Por Adrián Ahjuech
En el gobierno municipal de Ciudad Juárez parece estarse formando una trilogía curiosa de funcionarios que nadie termina de entender. Funcionarios que ocupan cargos públicos, pero que dejan la duda de si realmente gobiernan, si hacen política o si simplemente calientan la silla. La primera entrega apuntó hacia Comunicación Social. Hoy la segunda parte recae en la Dirección de Ecología encabezada por César René Díaz Gutiérrez.
El programa del engomado ecológico es el mejor ejemplo de cómo una política pública puede deteriorarse cuando no hay liderazgo ni cercanía con la gente. La idea ambiental puede ser válida, pero la ejecución bajo César Díaz ha ido de mal en peor. No hubo diálogo con la ciudadanía, no hubo explicación clara del programa y nunca se construyó confianza.
Así que, cuando no sabes hablar con la gente, recurres al miedo.
Primero fueron las multas. Luego la presión administrativa. Ahora el nuevo argumento es que Estados Unidos podría exigir el engomado para cruzar hacia El Paso. Lo que no se logró convencer con información ambiental, ahora se intenta imponer con temor a perder el cruce fronterizo.
Eso no es política pública ambiental. Eso es presión.
El problema es simple: cuando un funcionario no tiene cercanía con la ciudadanía, termina gobernando desde el escritorio. Y cuando se gobierna desde el escritorio, se pierde la realidad de la calle. Si realmente existiera diálogo con los juarenses, se darían cuenta de algo sencillo: muchos ciudadanos sí están dispuestos a cumplir con la verificación, pero quieren claridad, confianza y resultados visibles.
Pero cuando no hay liderazgo, se recurre a terceros.
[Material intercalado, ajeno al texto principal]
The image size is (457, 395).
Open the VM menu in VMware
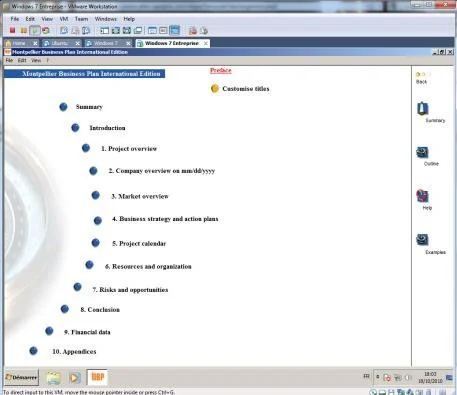coord(64,19)
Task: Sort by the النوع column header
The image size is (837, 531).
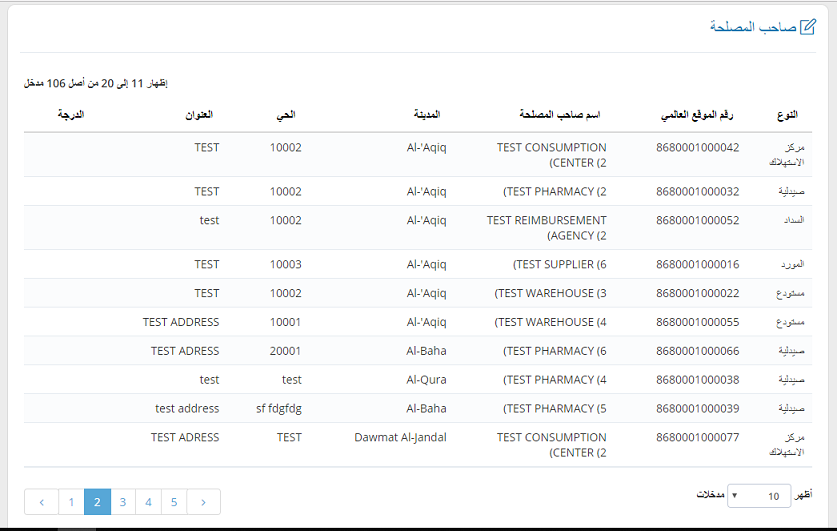Action: click(x=786, y=116)
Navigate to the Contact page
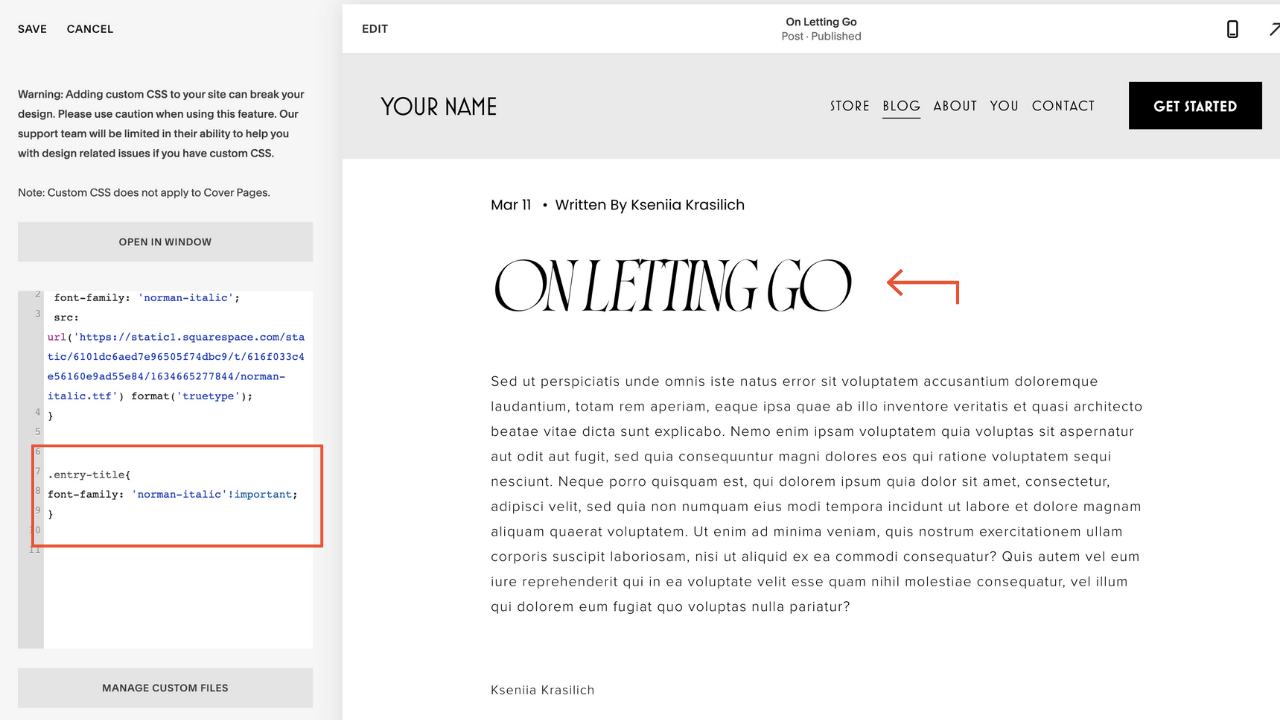The image size is (1280, 720). pyautogui.click(x=1063, y=106)
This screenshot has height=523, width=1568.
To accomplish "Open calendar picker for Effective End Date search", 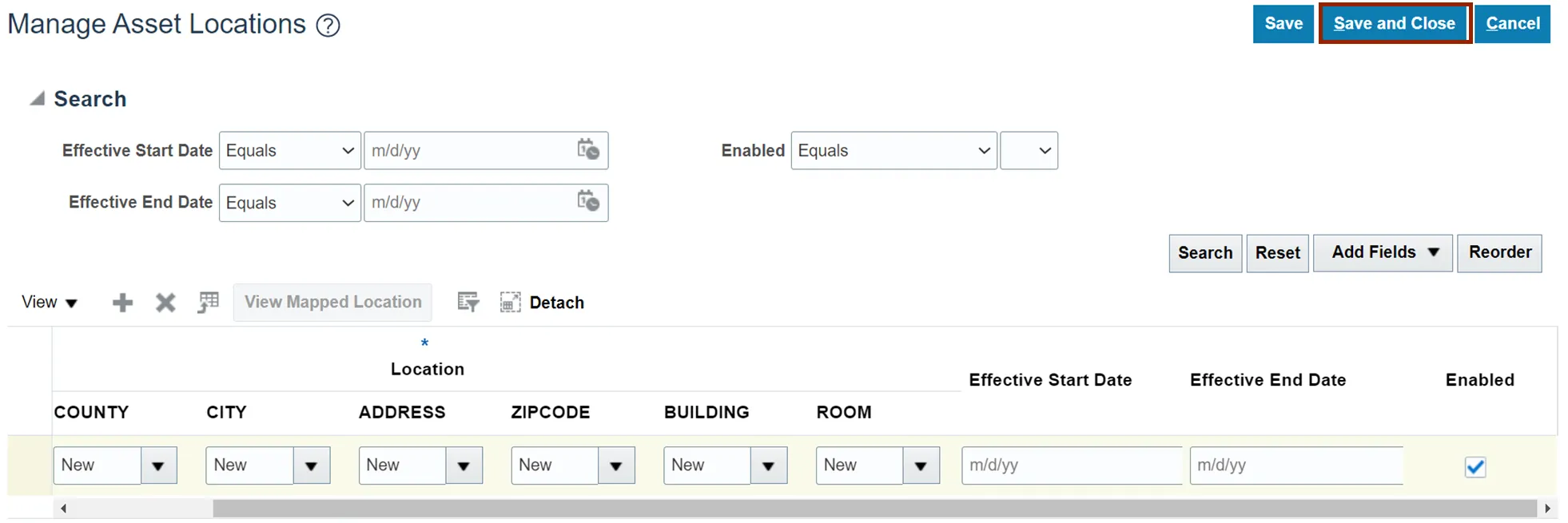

En 2025, cuando el programa no alcanzó los resultados esperados, la Dirección de Ecología decidió enviar a los concesionarios de los centros de verificación a comparecer ante regidores para explicar la caída en las verificaciones, – “la culpa es de la diputada” – decían. En lugar de que la autoridad defendiera su política pública, puso a los concesionarios a justificarla.
Un absurdo administrativo.
La función de un director de Ecología no es defender las ventas de un concesionario. Su función es diseñar políticas públicas que funcionen para mejorar el medio ambiente.
Las reuniones internacionales también han dejado en evidencia esa falta de liderazgo. En el Comité Conjunto Consultivo para la Mejora de la Calidad del Aire participaron autoridades y especialistas de Ciudad Juárez, El Paso y el Condado de Doña Ana en Nuevo México. Un espacio donde se discutía el futuro ambiental de la región fronteriza.
Era la oportunidad para mostrar trabajo y liderazgo.
Pero lo que ocurrió fue lo contrario: presentaciones técnicas de universidades y especialistas que terminaron evidenciando que la representación local no llevaba la batuta ni marcaba agenda. Ni siquiera en su propio territorio.
Y mientras los resultados no aparecen, las aspiraciones políticas comienzan a asomarse. Dentro del gobierno encabezado por Cruz Pérez, pocos funcionarios hablan de política. Pero César Díaz parece ser la excepción. Quizá una diputación. Quizá otro cargo público.
Cada vez más visible, cada vez más activo en escenarios políticos, como si la Dirección de Ecología fuera una plataforma rumbo a una diputación.
Pero en política hay una regla básica: primero se demuestran resultados, luego se buscan cargos.
Porque gobernar no es sentarse en un escritorio ni administrar un programa desde la presión. Gobernar exige liderazgo, conocimiento y cercanía con la gente. Y hasta ahora, el balance de César Díaz al frente de Ecología deja una conclusión incómoda: mucha imposición, poco diálogo y casi ningún resultado.
Y hasta ahora, el balance del engomado ecológico bajo la gestión de César Díaz deja más dudas que logros.
Gobernar desde un escritorio es sencillo. Gobernar para quien firma el cheque también. Pero gobernar para una ciudad como Ciudad Juárez exige algo mucho más complejo: escuchar a la gente, diseñar políticas públicas reales y asumir la responsabilidad cuando las cosas no funcionan.
Porque la ecología no se construye con miedo. Se construye con confianza.